ABSA-PyTorch
ABSA-PyTorch copied to clipboard
10 fold cross validation test results
Hi I ran 10 fold cross validation test as shown in repo60,62, but gain lower results: twitter: learning rate 2e-5,mean_test_acc: 0.7095, mean_test_f1: 0.6925 learning rate 5e-5,mean_test_acc: 0.6259, mean_test_f1: 0.5539 restaurant: learning rate 2e-5,mean_test_acc: 0.7095, mean_test_f1: 0.6925 learning rate 5e-5,mean_test_acc: 0.7407, mean_test_f1: 0.5457
how to solve this problem?
the other parameters are: parser.add_argument('--model_name', default='aen_bert', type=str) parser.add_argument('--dataset', default='laptop', type=str, help='twitter, restaurant, laptop') parser.add_argument('--optimizer', default='adam', type=str) parser.add_argument('--initializer', default='xavier_uniform_', type=str) parser.add_argument('--learning_rate', default=2e-5, type=float, help='try 5e-5, 2e-5 for BERT, 1e-3 for others') parser.add_argument('--dropout', default=0.1, type=float) parser.add_argument('--l2reg', default=0.01, type=float) parser.add_argument('--num_epoch', default=10, type=int, help='try larger number for non-BERT models') parser.add_argument('--batch_size', default=16, type=int, help='try 16, 32, 64 for BERT models') parser.add_argument('--log_step', default=10, type=int) parser.add_argument('--embed_dim', default=300, type=int) parser.add_argument('--hidden_dim', default=300, type=int) parser.add_argument('--bert_dim', default=768, type=int) parser.add_argument('--pretrained_bert_name', default='bert-base-uncased', type=str) parser.add_argument('--max_seq_len', default=80, type=int) parser.add_argument('--polarities_dim', default=3, type=int) parser.add_argument('--hops', default=3, type=int) parser.add_argument('--device', default=None, type=str, help='e.g. cuda:0') parser.add_argument('--seed', default=None, type=int, help='set seed for reproducibility') parser.add_argument('--cross_val_fold', default=10, type=int, help='k-fold cross validation')

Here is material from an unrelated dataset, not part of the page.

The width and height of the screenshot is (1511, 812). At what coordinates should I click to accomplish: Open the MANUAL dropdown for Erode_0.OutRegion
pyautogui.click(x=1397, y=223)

This result is obviously problematic. I'm not sure what the problem is, you can set batch_size=32, seed=0, and try again.
Hi Youwei, now I gain the results as following, whether they are normal or still problematic? Twitter (seed=0) test_acc: 0.7211, test_f1: 0.7101 10 fold mean_test_acc: 0.7211, mean_test_f1: 0.7075 Restaurant (seed=0) test_acc: 0.8187, test_f1: 0.7066 10 fold mean_test_acc: 0.8036, mean_test_f1: 0.6787
the parameter settings are: parser.add_argument('--model_name', default='aen_bert', type=str) parser.add_argument('--dataset', default='twitter', type=str, help='twitter, restaurant, laptop') parser.add_argument('--optimizer', default='adam', type=str) parser.add_argument('--initializer', default='xavier_uniform_', type=str) parser.add_argument('--learning_rate', default=2e-5, type=float, help='try 5e-5, 2e-5 for BERT, 1e-3 for others') parser.add_argument('--dropout', default=0.1, type=float) parser.add_argument('--l2reg', default=0.01, type=float) parser.add_argument('--num_epoch', default=10, type=int, help='try larger number for non-BERT models') parser.add_argument('--batch_size', default=32, type=int, help='try 16, 32, 64 for BERT models') parser.add_argument('--log_step', default=10, type=int) parser.add_argument('--embed_dim', default=300, type=int) parser.add_argument('--hidden_dim', default=300, type=int) parser.add_argument('--bert_dim', default=768, type=int) parser.add_argument('--pretrained_bert_name', default='bert-base-uncased', type=str) parser.add_argument('--max_seq_len', default=80, type=int) parser.add_argument('--polarities_dim', default=3, type=int) parser.add_argument('--hops', default=3, type=int) parser.add_argument('--device', default=None, type=str, help='e.g. cuda:0') parser.add_argument('--seed', default=0, type=int, help='set seed for reproducibility') parser.add_argument('--cross_val_fold', default=10, type=int, help='k-fold cross validation')
This result is normal.
ok. Thanks! Btw, the laptop results (seed=0) are: test_acc: 0.7915, test_f1: 0.7454 mean_test_acc: 0.7652, mean_test_f1: 0.7138. It seems that the result will be influenced a lot by dataset? If I want to use model on a typical domain dataset(like financial text), what is the best way to create an innovative model? Mayby just try the 10-fold experiment and use the best record one?
Datasets are of course an important factor. The average result of K-fold cross-validation can be used to evaluate the generalization ability of the model, which is useful for model design and hyperparamter selection.